Several DEPs were identified between groups at baseline, with clustering around collagen and inflammatory response processes. MMP-7 was higher in those with coronary disease, whether or not they had a prior known MI, compared with the ‘no CAD/no MI’ group. MMP-7 is high in both remote and infarct regions after MI.28,29 The role of MMP-7 in cardiovascular disease is controversial: although in animal models MMP-7 gene knockout reduces atherosclerotic burden, mice with the knockout have a greater risk of sudden death and cardiac fibrosis. MMP-7 activity after MI may thus prevent excessive fibrosis.30 However, other models suggest that the absence of MMP-7 has positive effects on LV remodelling post-MI, as well as increasing survival and myocardial conduction.28,31 MMP-7 also mediates cardiac adverse remodelling in uraemic mice,32 and higher MMP-7 expression was associated with greater risk of death and HF hospitalization in patients with HF with preserved EF in the TOPCAT trial.33 GAL4, a lectin mostly expressed in the gastrointestinal tract and involved in immunoregulatory functions,34 was increased in CAD group. Plasma concentrations of this protein are elevated in patients with HF,35 especially if they have diabetes,36 and is associated with worse prognosis.35,37 Higher plasma GAL4 in the general population is associated with all-cause and cardiovascular mortality, coronary events and incident HF.38 PAI—a fibrinolysis regulator39—was also higher in patients with CAD. Higher PAI concentrations are associated with a higher risk for MI,39 as well as with adverse cardiac events in HF patients.40 Plasma PGLYRP1 was lower among patients with CAD without MI. Higher plasma concentrations of this immune system protein are associated with both acute and chronic CAD, as well as HF. Long-term administration of recombinant PGLYRP1 leads to atherogenesis and LV systolic dysfunction in animal models.41 Also, in a healthy population study, higher PGLYRP1 was associated with an increased risk of atherosclerotic cardiovascular events.42
PSPD was overexpressed in participants with MI, versus ‘no CAD/no MI’. The impact of this inflammatory protein on cardiovascular disease is controversial—although most studies demonstrate that higher PSPD levels are associated with a greater risk of cardiovascular events (including HF hospitalization, sudden cardiac death, MI, and stroke),43 others have shown that it is not linked to the development of subclinical atherosclerosis.44 TRANCE was lower among those with prior MI. Lower concentration of this cytokine involved in immune response regulation, angiogenesis, and bone remodelling45 has also been associated with a greater risk of cardiovascular disease in patients with psoriasis.46
There were no DEPs after bootstrapping between CAD and MI groups.

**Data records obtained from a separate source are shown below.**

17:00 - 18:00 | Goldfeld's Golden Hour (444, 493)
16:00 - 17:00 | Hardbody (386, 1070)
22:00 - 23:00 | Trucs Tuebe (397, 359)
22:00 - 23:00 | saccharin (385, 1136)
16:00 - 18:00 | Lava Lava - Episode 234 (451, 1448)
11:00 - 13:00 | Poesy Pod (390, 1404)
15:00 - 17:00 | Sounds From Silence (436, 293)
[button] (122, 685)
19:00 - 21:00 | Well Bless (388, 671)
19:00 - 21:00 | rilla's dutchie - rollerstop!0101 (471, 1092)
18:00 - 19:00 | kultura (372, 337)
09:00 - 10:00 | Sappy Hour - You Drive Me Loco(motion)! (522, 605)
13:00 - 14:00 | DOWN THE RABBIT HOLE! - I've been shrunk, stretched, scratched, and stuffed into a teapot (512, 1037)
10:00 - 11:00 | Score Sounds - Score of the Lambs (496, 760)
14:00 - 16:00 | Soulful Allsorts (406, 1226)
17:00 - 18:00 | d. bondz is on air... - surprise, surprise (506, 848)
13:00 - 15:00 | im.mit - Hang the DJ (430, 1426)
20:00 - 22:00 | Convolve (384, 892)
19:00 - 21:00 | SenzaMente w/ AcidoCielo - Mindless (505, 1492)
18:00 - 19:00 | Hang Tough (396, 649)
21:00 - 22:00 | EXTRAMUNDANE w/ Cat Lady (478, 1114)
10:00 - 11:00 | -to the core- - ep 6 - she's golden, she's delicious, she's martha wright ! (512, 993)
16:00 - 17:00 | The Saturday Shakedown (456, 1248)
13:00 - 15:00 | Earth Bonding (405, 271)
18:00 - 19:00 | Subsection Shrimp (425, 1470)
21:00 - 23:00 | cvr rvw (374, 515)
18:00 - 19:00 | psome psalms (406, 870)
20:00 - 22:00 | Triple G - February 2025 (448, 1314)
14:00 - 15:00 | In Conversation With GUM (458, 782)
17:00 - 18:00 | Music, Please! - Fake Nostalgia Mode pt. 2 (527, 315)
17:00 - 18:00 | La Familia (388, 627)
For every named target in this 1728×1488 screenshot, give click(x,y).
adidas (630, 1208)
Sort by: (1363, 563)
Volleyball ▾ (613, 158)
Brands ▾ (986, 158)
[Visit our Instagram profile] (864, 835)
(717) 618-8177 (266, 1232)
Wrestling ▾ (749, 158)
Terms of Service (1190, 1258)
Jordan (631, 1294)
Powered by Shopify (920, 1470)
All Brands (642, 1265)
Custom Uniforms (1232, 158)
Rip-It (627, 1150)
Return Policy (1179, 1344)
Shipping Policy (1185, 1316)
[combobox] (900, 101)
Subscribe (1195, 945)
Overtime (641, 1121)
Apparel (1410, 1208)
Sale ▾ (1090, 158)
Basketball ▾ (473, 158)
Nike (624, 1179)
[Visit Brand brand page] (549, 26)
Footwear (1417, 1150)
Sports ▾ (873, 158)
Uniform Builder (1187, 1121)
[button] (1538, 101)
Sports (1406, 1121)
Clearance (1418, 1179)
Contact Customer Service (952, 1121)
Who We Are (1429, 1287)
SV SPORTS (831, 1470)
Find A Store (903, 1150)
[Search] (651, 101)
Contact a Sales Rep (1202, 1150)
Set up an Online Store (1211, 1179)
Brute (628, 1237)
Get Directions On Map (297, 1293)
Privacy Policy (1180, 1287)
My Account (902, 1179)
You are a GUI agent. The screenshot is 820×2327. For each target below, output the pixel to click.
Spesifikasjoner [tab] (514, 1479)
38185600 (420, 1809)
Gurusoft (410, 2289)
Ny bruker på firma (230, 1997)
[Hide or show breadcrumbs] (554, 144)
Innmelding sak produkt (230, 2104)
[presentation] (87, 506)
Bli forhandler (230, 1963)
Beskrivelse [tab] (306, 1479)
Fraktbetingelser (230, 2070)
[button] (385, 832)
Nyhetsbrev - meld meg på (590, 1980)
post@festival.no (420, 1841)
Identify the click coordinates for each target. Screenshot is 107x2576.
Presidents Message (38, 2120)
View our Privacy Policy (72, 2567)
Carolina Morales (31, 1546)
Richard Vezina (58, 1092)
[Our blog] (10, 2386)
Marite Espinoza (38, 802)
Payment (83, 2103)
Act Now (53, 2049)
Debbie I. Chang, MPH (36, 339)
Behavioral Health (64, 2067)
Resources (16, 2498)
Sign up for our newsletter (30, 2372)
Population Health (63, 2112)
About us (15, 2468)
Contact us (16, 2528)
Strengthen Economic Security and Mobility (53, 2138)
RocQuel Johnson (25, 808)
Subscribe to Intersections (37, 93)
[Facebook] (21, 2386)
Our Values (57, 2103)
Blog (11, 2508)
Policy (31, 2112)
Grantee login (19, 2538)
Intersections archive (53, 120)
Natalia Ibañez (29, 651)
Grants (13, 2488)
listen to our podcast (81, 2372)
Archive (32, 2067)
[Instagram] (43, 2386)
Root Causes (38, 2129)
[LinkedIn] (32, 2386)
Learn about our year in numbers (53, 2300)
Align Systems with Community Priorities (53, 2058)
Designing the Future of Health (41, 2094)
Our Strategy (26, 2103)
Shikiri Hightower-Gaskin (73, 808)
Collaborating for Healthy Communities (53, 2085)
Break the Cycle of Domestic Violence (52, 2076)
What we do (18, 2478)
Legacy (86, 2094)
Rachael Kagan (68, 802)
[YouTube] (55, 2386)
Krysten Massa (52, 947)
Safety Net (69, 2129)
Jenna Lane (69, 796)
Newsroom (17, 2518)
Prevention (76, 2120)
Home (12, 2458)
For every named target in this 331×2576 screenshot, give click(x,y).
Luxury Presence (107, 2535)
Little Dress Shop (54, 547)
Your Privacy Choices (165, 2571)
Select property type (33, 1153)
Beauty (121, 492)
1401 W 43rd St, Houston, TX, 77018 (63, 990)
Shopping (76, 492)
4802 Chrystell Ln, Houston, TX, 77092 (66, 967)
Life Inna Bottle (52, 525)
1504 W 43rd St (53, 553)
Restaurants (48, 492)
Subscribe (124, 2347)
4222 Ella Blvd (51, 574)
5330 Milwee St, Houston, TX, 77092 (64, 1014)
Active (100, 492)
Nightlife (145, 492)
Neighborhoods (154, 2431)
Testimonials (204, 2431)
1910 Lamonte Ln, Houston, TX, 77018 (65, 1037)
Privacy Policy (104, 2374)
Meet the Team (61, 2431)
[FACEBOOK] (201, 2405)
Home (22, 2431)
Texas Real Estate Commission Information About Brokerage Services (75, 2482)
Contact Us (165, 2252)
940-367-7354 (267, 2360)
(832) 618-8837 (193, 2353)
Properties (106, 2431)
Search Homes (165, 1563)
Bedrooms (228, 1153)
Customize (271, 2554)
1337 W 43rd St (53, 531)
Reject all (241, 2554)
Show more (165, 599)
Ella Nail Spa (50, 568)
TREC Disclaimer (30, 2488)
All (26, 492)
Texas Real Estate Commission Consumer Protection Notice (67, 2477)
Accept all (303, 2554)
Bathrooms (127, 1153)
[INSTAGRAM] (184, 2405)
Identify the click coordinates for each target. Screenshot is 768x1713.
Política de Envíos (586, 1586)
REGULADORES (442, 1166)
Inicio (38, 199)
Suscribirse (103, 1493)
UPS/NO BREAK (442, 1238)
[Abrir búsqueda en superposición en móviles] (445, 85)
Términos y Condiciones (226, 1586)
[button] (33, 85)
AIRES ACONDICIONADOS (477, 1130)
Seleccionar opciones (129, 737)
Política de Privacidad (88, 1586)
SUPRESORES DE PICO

This suggests that the pattern of gene expression seems to be similar in all patients with clinical evidence of coronary disease, regardless of previous overt acute coronary ischaemic events.
Treatment with spironolactone changed the plasma concentrations of proteins associated with the presence of CAD regardless of prior MI. Spironolactone significantly increased serum MMP-7, unravelling a potential anti-fibrotic mechanism of the drug, as described above.30 NT3 is also increased by MRA use, which is a neurotrophic factor that has been shown to be reduced in experimental models of HF.47 Spironolactone increased circulating levels of PGLYRP1, a pro-inflammatory protein with atherogenic properties, as described above.42 Further studies should follow regarding the impact of modulating these proteomic pathways and HF progression.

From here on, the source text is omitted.